4. Don't bottle up your emotions. I say this because I have met a lot of people in the hospital and we spent a fair amount of impatient time during Mel's first year. If you need to cry, do it. If you need to talk to someone outside of your situation, let your child's nurse or doctor know that you need to speak to a counselor or a chaplain. During our NICU stay a counselor kept coming in to talk to me and I was too prideful to admit I needed "therapy". When Mel was admitted into the PICU that same counselor was the first person I asked my nurse to find for me! It helped so much to be able to vent and just talk to someone who was looking in from the outside.

5. This will be your new normal. It all feels so new and overwhelming at first but trust me. You will wake up in the middle of the night and give meds or change the food bag half asleep and you will do it perfectly 98% of the time. The other 2% of the time you will forget to turn the pump back on or you will not reconnect a tube and you will "feed the bed". It will happen. You will cry and you will feel like the worst mother ever. But no one is perfect and your child will love you even if they sleep in a puddle of formula for a few hours!

So mama, be easy on yourself. Love on your baby and thank God that you were blessed with another day. Ohh and have a glass of wine while your at it!

Love until another day,
Shelbi

Welcome to Feeding the Roof!

Hey y'all!!!

I am Shelbi! I became a tubie mom on August 17, 2016, 18 hours after my beautiful daughter Mel came in the world! I didn't know it at the time that I would join a community of strong determined mothers that would do absolutely anything for their little's.

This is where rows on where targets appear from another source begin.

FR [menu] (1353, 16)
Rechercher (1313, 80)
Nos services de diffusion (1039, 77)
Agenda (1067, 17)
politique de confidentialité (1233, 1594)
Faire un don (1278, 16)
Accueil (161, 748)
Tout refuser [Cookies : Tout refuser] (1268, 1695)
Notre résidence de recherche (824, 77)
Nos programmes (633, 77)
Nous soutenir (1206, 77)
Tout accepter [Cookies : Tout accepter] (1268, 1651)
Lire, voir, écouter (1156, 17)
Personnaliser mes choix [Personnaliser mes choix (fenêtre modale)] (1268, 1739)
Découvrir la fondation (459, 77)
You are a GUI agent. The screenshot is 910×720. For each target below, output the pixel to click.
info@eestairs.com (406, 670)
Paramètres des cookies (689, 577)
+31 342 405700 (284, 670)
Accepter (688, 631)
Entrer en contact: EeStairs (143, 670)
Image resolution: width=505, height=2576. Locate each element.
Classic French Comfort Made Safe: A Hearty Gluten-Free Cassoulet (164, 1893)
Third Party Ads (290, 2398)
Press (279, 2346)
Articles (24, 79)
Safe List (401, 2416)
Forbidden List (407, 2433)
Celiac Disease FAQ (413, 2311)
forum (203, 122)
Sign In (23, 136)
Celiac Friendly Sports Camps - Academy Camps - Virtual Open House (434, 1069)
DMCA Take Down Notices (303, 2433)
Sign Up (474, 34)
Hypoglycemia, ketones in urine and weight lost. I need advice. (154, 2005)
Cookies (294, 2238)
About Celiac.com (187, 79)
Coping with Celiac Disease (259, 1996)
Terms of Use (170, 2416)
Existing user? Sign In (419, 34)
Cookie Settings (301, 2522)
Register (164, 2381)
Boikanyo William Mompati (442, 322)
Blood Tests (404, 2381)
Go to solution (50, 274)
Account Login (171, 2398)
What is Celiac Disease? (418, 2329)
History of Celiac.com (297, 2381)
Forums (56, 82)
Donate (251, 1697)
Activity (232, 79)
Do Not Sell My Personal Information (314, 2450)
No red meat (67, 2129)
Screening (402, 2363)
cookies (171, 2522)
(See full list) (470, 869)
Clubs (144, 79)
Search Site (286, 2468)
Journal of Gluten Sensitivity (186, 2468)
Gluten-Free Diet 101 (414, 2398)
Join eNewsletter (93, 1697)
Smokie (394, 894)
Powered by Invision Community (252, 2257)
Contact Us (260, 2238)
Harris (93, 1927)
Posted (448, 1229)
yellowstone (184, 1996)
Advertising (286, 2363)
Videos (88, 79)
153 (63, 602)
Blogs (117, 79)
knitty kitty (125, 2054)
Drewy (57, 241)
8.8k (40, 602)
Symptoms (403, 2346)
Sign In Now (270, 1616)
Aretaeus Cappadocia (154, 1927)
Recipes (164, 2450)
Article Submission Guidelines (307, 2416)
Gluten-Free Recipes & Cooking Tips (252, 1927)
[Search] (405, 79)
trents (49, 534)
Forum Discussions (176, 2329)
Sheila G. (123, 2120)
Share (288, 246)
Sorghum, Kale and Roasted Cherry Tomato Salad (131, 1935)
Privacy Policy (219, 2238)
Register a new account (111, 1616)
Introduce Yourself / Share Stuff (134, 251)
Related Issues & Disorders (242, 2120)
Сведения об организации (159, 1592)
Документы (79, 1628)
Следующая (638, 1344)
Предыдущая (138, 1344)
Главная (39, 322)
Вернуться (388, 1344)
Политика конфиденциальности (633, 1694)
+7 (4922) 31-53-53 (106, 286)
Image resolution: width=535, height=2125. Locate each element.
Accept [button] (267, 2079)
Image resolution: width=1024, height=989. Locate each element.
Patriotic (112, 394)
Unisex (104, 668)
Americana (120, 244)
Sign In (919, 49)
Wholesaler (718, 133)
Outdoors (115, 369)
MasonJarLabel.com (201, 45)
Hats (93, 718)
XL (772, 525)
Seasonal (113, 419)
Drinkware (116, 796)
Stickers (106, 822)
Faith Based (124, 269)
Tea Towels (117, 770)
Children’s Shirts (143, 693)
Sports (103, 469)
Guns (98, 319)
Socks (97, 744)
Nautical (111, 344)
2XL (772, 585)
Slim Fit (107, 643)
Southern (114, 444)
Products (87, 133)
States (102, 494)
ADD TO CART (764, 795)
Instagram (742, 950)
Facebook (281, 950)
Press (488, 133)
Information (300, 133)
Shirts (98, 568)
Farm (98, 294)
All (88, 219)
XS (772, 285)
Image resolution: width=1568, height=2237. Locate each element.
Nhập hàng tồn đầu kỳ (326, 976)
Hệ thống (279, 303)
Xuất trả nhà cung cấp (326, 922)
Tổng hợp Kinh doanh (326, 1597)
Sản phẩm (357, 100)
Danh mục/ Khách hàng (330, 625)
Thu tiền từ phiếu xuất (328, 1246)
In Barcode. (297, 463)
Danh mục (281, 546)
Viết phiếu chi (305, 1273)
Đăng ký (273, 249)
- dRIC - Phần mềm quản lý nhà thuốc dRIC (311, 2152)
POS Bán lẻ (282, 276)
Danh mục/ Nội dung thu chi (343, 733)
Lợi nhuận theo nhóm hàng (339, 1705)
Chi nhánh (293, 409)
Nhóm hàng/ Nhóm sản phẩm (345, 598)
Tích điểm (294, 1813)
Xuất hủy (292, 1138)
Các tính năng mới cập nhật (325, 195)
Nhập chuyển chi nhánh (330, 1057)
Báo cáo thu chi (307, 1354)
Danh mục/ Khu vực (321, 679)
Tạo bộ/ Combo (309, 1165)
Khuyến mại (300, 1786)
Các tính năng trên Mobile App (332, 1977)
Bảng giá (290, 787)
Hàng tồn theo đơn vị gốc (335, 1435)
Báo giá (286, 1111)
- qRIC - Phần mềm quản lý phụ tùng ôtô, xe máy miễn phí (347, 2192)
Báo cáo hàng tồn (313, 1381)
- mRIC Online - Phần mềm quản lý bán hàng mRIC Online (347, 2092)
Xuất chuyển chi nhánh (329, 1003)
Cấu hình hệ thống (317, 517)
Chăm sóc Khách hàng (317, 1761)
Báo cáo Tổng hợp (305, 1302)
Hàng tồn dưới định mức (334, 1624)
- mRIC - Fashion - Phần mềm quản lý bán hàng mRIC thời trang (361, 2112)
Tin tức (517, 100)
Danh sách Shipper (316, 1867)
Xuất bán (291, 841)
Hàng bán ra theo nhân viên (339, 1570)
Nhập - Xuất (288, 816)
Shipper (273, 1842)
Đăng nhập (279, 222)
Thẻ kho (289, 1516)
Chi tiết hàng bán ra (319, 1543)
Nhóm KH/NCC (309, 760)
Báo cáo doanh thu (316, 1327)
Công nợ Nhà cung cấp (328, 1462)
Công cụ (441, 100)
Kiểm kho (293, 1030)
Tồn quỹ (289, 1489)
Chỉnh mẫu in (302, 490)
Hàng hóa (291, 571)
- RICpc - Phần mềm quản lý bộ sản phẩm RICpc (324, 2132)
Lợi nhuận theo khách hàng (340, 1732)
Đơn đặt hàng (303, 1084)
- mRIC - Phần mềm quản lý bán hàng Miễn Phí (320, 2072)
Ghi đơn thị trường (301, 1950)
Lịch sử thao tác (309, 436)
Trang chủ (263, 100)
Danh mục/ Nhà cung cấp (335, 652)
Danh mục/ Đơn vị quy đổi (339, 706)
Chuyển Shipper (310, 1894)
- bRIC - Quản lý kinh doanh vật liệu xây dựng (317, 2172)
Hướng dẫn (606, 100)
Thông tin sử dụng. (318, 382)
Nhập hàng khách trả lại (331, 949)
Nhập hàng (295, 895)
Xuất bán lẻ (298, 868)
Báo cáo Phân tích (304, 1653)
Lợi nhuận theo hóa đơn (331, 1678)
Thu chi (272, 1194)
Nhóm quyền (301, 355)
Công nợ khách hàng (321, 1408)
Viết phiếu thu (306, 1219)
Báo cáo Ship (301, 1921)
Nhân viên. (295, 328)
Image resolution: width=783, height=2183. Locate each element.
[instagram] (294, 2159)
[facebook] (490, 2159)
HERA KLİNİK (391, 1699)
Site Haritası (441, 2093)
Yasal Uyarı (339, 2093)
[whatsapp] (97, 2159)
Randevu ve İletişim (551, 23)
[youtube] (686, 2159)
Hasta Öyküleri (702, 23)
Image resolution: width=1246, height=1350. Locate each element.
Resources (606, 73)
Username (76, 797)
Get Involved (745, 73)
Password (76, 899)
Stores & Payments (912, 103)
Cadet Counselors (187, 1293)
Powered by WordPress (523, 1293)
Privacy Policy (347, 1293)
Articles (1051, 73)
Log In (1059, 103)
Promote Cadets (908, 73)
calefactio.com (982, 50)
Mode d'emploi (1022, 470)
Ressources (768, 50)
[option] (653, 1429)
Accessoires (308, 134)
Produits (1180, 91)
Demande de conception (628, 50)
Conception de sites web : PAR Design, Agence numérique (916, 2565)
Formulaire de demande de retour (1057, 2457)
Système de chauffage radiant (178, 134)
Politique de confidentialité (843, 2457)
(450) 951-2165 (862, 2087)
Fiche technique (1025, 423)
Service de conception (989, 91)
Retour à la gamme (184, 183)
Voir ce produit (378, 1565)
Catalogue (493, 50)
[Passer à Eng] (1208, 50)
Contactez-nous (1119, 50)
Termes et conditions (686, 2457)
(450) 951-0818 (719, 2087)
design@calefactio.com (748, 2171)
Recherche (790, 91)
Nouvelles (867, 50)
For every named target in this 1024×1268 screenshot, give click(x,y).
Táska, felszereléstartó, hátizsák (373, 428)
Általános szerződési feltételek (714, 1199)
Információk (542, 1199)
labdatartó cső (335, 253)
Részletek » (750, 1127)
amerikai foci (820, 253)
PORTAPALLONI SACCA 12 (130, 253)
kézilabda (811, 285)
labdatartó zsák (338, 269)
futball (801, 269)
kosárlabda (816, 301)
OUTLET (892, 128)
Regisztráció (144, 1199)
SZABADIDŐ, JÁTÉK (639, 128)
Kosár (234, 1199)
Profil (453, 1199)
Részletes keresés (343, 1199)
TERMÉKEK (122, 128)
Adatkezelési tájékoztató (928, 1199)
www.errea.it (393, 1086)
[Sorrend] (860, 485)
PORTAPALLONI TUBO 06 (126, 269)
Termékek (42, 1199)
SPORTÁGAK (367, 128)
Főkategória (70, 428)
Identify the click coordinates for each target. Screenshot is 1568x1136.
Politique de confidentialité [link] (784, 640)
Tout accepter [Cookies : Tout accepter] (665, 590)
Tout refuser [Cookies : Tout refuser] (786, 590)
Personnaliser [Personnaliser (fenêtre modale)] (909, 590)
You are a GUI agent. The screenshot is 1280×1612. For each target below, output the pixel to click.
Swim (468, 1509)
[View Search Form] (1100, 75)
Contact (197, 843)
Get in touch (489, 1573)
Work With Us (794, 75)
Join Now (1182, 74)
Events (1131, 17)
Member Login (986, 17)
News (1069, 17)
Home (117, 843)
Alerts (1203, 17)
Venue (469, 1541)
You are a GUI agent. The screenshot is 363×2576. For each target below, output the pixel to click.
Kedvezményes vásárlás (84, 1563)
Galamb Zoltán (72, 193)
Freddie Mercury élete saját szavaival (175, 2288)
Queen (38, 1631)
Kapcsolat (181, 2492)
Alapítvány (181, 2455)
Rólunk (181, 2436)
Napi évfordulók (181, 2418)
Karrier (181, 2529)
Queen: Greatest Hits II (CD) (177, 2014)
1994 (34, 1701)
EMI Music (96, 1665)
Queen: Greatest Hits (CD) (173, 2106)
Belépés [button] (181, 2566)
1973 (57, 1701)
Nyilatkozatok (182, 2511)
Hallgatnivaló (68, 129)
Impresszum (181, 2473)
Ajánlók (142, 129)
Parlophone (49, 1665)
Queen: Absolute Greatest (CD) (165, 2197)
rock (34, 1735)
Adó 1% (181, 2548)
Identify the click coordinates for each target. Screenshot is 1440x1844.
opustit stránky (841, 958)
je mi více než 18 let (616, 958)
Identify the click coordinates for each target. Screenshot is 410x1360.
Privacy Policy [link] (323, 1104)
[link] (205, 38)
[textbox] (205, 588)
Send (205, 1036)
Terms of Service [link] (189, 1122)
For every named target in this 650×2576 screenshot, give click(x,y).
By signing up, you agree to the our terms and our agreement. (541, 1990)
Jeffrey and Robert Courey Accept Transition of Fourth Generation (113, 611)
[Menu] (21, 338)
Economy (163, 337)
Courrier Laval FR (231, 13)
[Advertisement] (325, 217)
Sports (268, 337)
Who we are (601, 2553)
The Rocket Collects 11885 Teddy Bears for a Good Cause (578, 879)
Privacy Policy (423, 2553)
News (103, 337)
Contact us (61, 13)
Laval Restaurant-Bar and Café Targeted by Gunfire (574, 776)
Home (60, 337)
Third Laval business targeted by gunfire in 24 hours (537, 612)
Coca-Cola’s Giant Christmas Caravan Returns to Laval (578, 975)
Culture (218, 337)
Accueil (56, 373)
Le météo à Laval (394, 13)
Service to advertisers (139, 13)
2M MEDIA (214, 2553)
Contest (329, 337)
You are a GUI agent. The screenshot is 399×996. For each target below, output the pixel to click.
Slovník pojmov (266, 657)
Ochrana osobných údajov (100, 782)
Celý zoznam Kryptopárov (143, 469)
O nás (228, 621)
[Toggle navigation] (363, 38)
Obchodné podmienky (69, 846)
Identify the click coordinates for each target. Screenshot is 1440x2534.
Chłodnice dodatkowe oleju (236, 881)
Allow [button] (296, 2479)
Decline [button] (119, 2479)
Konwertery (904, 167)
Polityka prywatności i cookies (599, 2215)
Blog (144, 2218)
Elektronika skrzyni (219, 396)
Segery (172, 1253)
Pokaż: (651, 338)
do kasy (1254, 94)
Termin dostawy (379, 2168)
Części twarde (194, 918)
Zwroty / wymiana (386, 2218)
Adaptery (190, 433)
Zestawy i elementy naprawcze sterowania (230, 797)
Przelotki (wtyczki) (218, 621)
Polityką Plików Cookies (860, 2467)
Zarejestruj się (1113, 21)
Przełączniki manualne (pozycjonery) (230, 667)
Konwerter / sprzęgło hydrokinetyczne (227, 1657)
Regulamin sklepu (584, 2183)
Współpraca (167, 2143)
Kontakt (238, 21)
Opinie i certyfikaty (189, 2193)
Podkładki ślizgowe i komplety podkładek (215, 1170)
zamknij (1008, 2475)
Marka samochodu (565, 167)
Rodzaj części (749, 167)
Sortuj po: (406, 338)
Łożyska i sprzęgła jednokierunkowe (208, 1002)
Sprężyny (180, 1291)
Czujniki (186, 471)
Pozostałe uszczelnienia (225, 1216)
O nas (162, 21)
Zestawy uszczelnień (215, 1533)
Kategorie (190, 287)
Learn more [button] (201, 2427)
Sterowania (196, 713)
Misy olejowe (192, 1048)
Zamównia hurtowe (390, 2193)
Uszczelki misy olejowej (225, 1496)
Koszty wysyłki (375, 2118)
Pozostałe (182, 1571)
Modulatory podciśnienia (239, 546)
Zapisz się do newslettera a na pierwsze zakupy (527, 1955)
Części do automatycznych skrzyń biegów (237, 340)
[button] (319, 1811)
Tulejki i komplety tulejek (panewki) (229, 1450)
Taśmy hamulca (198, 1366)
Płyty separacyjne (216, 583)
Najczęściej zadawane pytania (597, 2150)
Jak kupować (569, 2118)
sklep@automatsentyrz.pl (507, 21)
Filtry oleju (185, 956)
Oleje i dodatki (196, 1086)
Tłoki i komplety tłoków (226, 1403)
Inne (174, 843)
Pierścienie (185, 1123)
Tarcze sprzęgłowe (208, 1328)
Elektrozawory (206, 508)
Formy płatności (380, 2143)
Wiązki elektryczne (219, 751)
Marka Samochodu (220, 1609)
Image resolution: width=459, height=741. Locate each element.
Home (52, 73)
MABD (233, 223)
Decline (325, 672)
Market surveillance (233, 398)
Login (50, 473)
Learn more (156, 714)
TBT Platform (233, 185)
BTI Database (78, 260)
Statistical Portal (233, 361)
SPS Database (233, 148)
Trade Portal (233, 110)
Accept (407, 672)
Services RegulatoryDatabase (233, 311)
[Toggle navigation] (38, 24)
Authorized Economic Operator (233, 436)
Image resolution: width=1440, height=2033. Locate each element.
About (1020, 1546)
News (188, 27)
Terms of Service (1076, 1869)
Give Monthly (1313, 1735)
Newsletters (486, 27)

                                                           

I have learned so much on this crazy journey and I want to create a place where new and experienced tubie moms can come for advice, questions, tips and just to know someone out there has the same insane thoughts and feelings as you!

                                                           

I am just a normal mom trying to get through every day with a toddler that happens to eat a little differently. I curse, my hand writing sucks and I love Jesus and my family. So no matter if you have a tubie, have found out your little with be receiving a tube or you just think i'm funny (a girl can dream okay) I hope you enjoy this safe space!!